WASHINGTON – Jobless benefit claims eased marginally in the United States last week, the Labor Department reported Thursday.
The world’s biggest economy is on a path toward recovery from the coronavirus pandemic, but even so, 411,000 newly laid-off workers filed for unemployment compensation last week, down 7,000 from the revised figure of the week before, the agency said.
It was the second straight week that the weekly figure topped 400,000, and the number remains well above the weekly average of less than 300,000 in 2019 before the pandemic swept into the U.S. in March 2020.
State governors and municipal officials have been ending coronavirus restrictions, in many cases allowing businesses for the first time in a year to completely reopen to customers. That could lead to more hiring of workers.
More than 56% of U.S. adults have now been fully vaccinated against the coronavirus, boosting the economic recovery, although the pace of inoculations has dropped markedly from its peak several weeks ago.
Officials in many states are now offering a variety of incentives to entice the unvaccinated to get inoculated, including entry into lucrative lotteries for cash and free college tuition. Still, the White House said this week it does not expect that the U.S. will meet President Joe Biden’s goal of 70% of adult Americans with at least one vaccination by the Independence Day holiday on July 4. The figure now stands shy of that at 65.6%.
The U.S. added 559,000 jobs in May, more than twice the 266,000 in April. Still, about 9.3 million people remain unemployed in the U.S., according to the government.
Federal Reserve Chairman Jerome Powell told Congress this week that the U.S. economy continues to show “sustained improvement” with ongoing increases in the number of available jobs. But he voiced concern that the recovery remains uneven, with joblessness hurting lower-wage workers, Blacks and Hispanics the most.
Powell predicted that jobs gains “should pick up in coming months.”
With the business reopenings, many employers are reporting a shortage of workers, particularly for low-wage jobs such as restaurant servers and retail clerks.
Many businesses complain they are unable to find enough applicants for the openings. The jobless rate fell to 5.8% in May, still higher than the 3.5% rate in March 2020 before the pandemic was declared.
The federal government approved sending $300-a-week supplemental unemployment benefits to jobless workers through early September on top of less generous state-by-state payments.
But at least 25 of the 50 states, all led by Republican governors, have started ending participation in the federal payments program, contending that the stipends let workers make more money than they would by returning to work and thus are hurting the recovery by not filling available job openings.
Some economists say, however, other factors prevent people from returning to work, such as lack of child care or fear of contracting the coronavirus.
The economic picture in the U.S. has advanced as money from Biden’s $1.9 trillion coronavirus relief package filters through the economy. The measure has likely boosted consumer spending, as millions of Americans, all but the highest wage earners, are now receiving $1,400 stimulus checks from the government or have already been sent the extra cash.

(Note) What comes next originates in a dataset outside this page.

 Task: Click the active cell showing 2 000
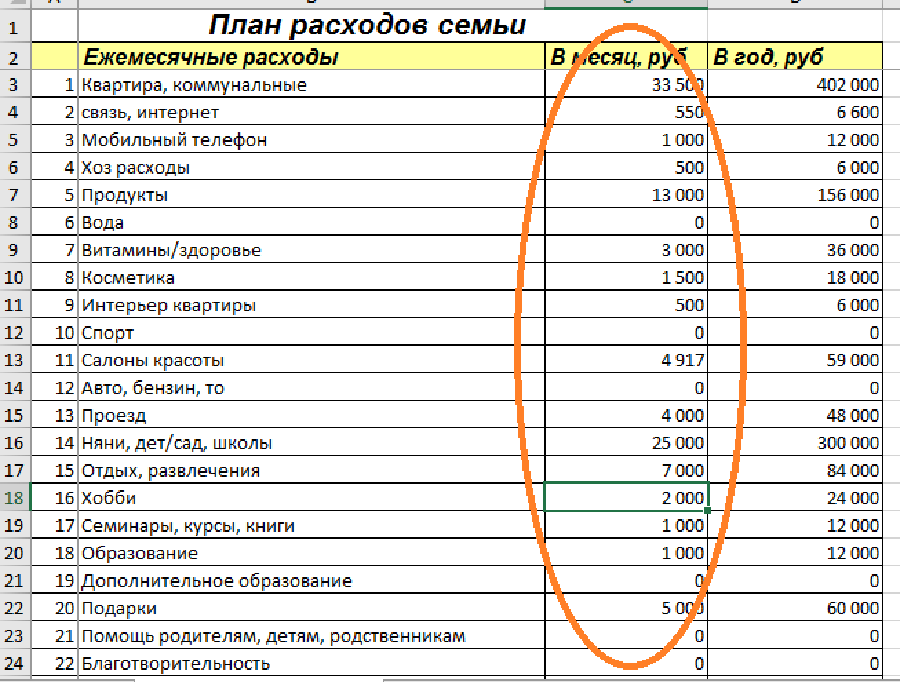click(x=626, y=497)
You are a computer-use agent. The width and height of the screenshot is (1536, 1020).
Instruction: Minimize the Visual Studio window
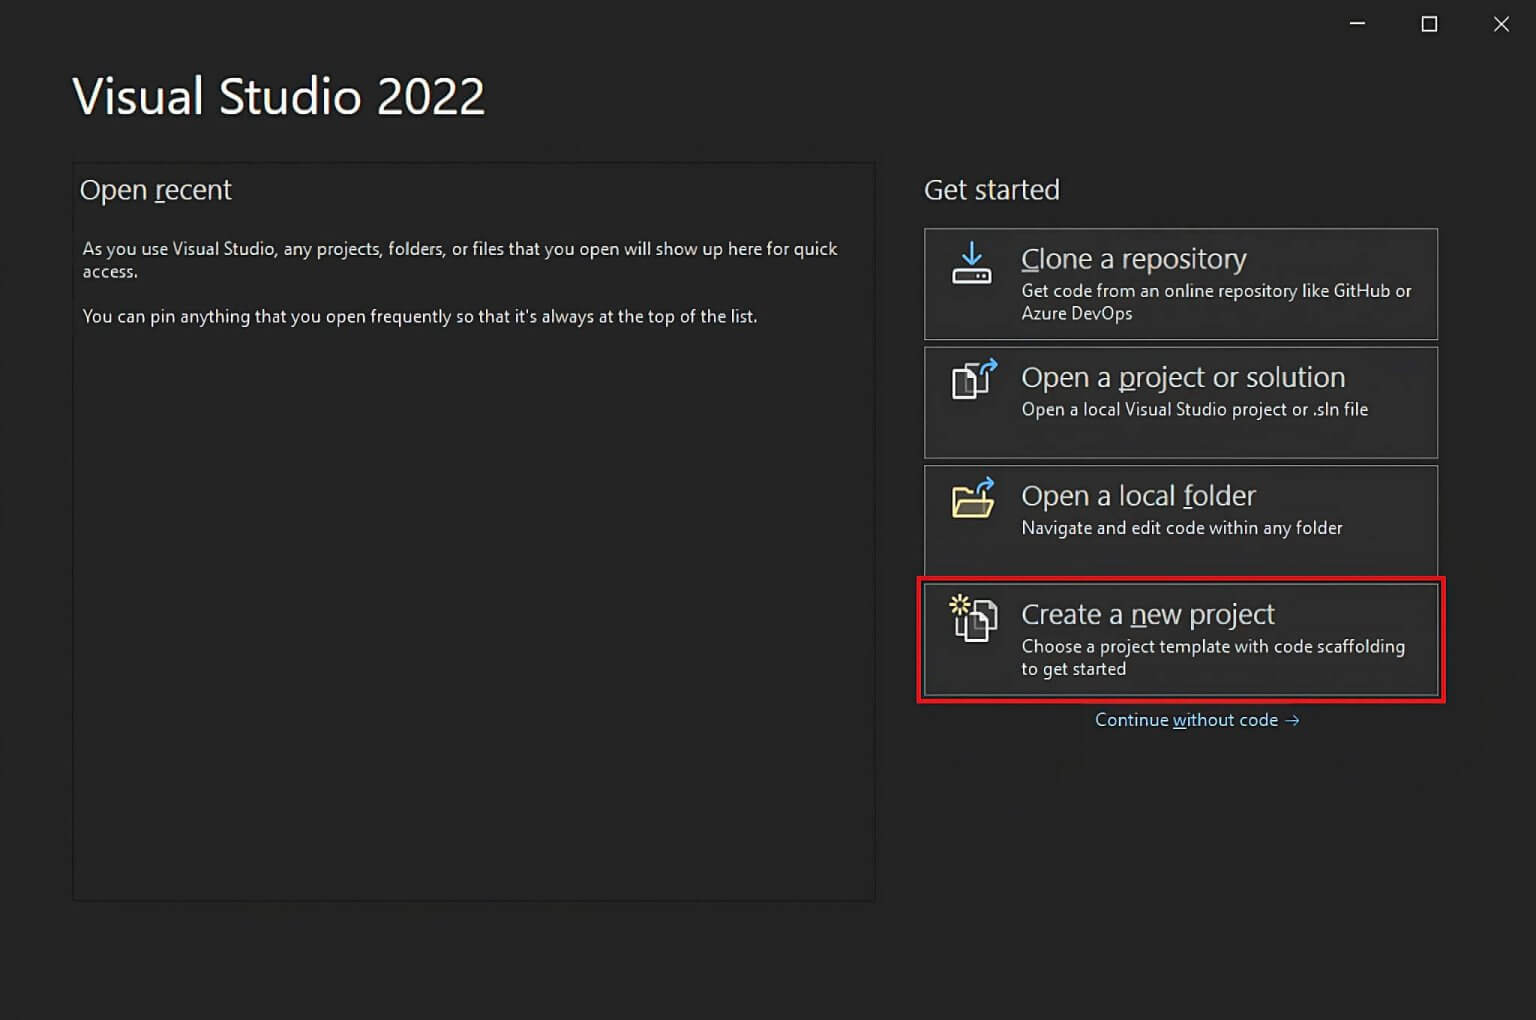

With more money in their wallets and more people vaccinated, Americans are venturing back to some sense of normalcy, going out to restaurants and spending money on items they had not purchased for a year.
Biden is proposing an additional $4 trillion in government spending on infrastructure repairs and assistance for children and families, but the overall package has been met with stiff resistance from Republicans.
The fate of the proposals in the politically divided Congress remains uncertain, but a group of 10 centrist Republican and Democratic U.S. senators appears to have reached a tentative infrastructure deal with the White House, and Biden is set to discuss it with them on Thursday.
Biden’s other spending proposals remain in limbo.